Ministro reforça que não fará “trabalhos abjetos” e aumenta tensão dentro do STF no caso Master

O ministro André Mendonça, da Segunda Turma do STF, afirmou nesta terça-feira (16) que recusou o que chamou de “delação seletiva” apresentada pela defesa do ex-banqueiro Daniel Vorcaro, no âmbito do caso Master. A declaração foi dada durante julgamento sobre a manutenção da prisão de Henrique e Felipe, pai e primo de Vorcaro, e veio em resposta indireta às críticas de Gilmar Mendes, que disse que prisões não podem ser usadas para obter delações.
Segundo Mendonça, a proposta foi feita sem qualquer constrangimento:
– “Chegou uma proposta por um advogado. Perderam o pudor. Queriam fazer uma delação seletiva. Na minha cara. Eu disse: não faço questão de delação. Agora, delação seletiva, comigo, não.”
Ele relatou que “a defesa até apresentou uma primeira proposta de delação” e que nem quis acessar o conteúdo, apontando um movimento organizado para contaminar os processos:
– “Há uma perspectiva de que certos setores atuam para criar um vício. Tudo o que querem é criar um vício. Há um sistema articulado para isso. Eu não sou cego. Estou acompanhando e assistindo os movimentos.”
Mendonça deixou claro que não se presta a “trabalhos abjetos”, numa fala que expõe o incômodo com manobras jurídicas e pressões políticas em torno do caso – cenário cada vez mais presente em um Judiciário já acusado de seletividade e ativismo em favor da esquerda e do governo Lula.
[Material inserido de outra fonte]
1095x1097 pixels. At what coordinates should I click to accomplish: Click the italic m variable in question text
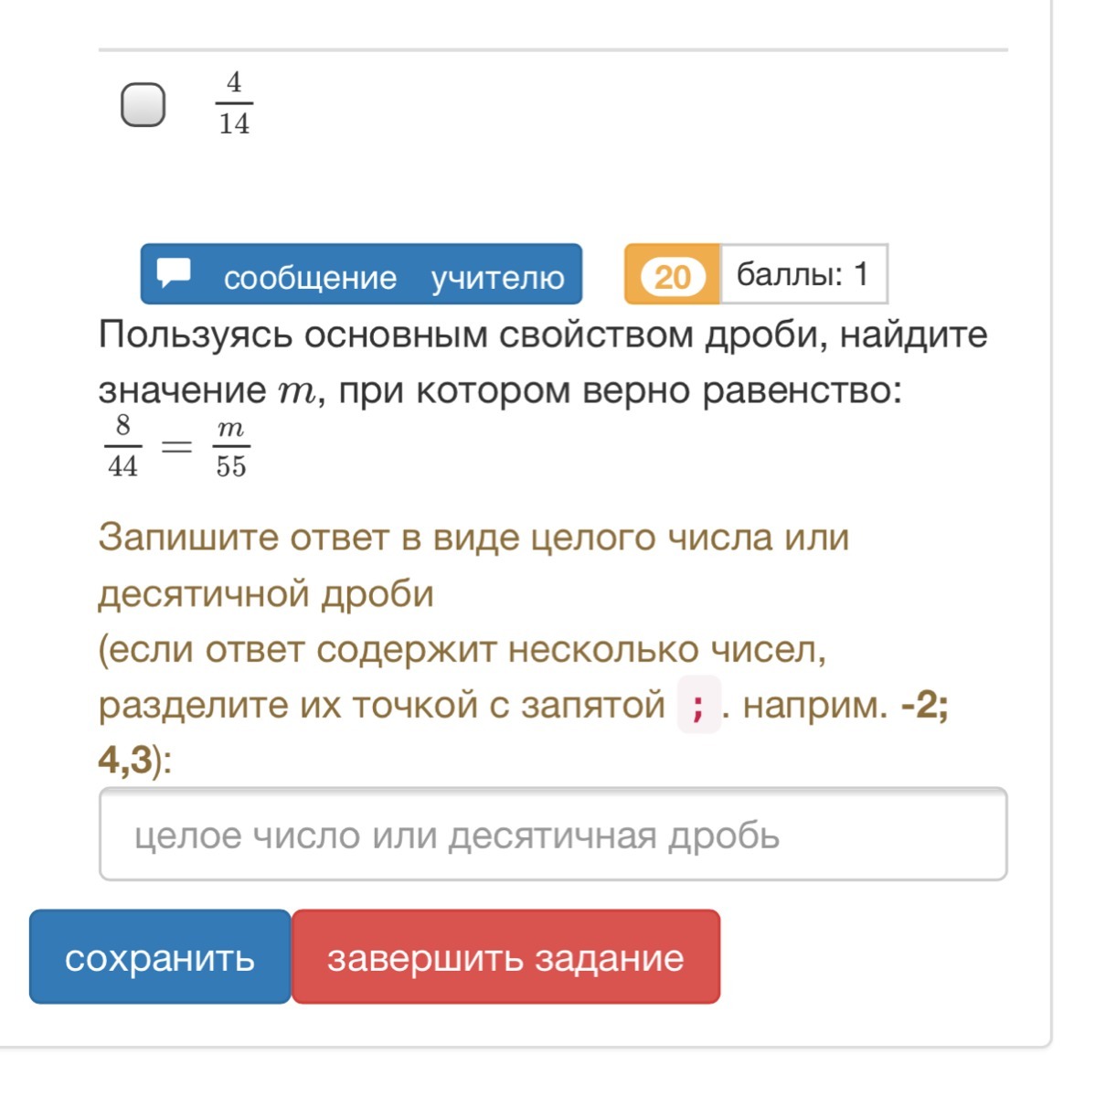(295, 391)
Após assumir a relatoria do caso Master, o ministro passou a contar com esquema de segurança reforçado, por avaliação interna do STF de aumento de risco à sua integridade física. Ele também é relator de investigações sobre supostas fraudes em descontos a aposentados e pensionistas do INSS, outro tema sensível. Como professor, fundador de instituto jurídico e pastor, Mendonça agora é acompanhado por agentes em praticamente todas as agendas, inclusive em pregações, o que mostra o grau de tensão em torno de processos que podem atingir interesses poderosos.